Reggie scratched the patch of beard on his chin and looked straight ahead, avoiding any contact with her eyes. “I mean I did the one thing I could to be the least bit helpful given the circumstances. Was either that or impending doom.”

“I think your attempt at explanation is missing a bit of the explaining.” Dahlia nudged the very human shoulder next to hers. The movement only left her a little queasy this time. “Take two.”

“It’s not as if I haven’t told you this story before.”

“What, the ‘I am King Reginald von Rapstein, an unfortunate noble stuck in the body of a ferret due to an inconvenient curse’ spiel? Dude, I was six, had just learned about the Dr. Doolittle routine, and was freaking six!”

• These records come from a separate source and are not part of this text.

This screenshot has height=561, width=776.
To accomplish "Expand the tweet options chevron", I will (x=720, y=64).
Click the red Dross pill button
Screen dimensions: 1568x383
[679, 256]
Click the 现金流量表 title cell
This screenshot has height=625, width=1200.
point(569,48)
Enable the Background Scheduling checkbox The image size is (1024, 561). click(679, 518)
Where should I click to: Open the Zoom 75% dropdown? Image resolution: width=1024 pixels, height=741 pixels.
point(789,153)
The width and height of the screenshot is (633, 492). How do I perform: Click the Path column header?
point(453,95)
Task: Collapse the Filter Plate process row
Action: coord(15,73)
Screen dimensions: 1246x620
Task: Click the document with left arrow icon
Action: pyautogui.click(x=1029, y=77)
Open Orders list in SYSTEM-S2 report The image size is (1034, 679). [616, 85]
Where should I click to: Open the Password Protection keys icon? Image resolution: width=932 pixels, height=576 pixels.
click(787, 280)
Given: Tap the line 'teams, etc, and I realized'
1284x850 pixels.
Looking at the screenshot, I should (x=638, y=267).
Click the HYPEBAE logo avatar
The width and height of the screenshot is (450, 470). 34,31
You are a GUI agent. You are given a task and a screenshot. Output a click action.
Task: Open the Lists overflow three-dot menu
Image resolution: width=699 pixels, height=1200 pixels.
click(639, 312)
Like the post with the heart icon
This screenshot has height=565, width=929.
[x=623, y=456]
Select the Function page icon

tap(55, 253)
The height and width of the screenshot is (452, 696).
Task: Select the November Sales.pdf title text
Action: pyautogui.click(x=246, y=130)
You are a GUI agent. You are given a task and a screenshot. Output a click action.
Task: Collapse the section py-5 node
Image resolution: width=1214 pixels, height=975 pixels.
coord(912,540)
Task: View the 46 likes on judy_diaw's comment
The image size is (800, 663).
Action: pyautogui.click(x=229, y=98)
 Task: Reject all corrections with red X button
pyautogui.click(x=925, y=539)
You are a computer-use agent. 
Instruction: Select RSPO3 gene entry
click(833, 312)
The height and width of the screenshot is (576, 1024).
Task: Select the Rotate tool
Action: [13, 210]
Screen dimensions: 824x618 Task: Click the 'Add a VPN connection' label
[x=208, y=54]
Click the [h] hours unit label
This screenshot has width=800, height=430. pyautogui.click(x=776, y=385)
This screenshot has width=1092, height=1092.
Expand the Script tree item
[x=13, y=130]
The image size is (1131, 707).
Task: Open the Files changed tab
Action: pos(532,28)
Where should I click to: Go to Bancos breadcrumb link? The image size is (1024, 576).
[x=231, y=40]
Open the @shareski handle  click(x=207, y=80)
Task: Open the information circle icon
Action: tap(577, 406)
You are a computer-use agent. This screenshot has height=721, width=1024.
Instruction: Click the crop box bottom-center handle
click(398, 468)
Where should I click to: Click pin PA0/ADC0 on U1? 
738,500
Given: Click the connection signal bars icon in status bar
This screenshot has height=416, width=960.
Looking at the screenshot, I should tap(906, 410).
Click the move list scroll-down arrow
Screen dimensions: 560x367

“It’s Rupstein, for starters,” he muttered, sending a glare her direction. “You never did get that part right. And it’s hardly my fault if you were a particularly cynical kindergartner!”

“Rapstein, Rupstein…the right pronunciation wouldn’t have made it any more believable.” Dahlia rolled her eyes - which didn’t hurt - and leaned her head - which did - on the not-so-ferret king’s convenient shoulder. “Now, in thirty little words or less, tell me what happened.”

Reggie sighed and looked up at the branches overhead. They were still shedding tiny white flowers with every jostle of the breeze. “You’ve heard of frog princes, yes?” At Dahlia’s half-nod, he said, “Well, quite similar, except minus the frog part and the prince part and plus the ferret part and the king part. And with the added bonus of the kisser, being you, having to love the kissee, being me, though what kind of love was never actually specified - which was a loophole that probably saved both of us from a rather messy end.”

Silence followed, and just when anyone else would have thought Dahlia had simply fallen asleep, she giggled and said, “That was more than thirty words.”

“Numbers never were my forte, brat.” Humor danced just under Reggie’s tone as he looped a careful arm around his mistress’ shoulders and pulled her in against his side. Dahlia didn’t fight the gesture; for all the oddity of the situation, there was still a degree of comfort, of implicit trust in the presence beside her. Still Reggie, a little voice at the back of her head offered. Just taller, less furry, and – though it disturbed her to admit – cuter than she remembered.

“Neither was keeping things brief,” she said, watching the blooms fall to the ground lazier than snowflakes and only half as motivated. She knew just how those blossoms felt: wasn’t too motivated to think about moving, let alone actually do it yet. “This is going to be kind of weird, isn’t it? For awhile?”

“It might be. Of course, it could have been weirder, I suppose.”

“Oh?”

Reggie turned his head and looked straight at her, lips curled in a familiar, mischievous smile. “Oh, indeed. You could have come to before they found me clothes.”


End file.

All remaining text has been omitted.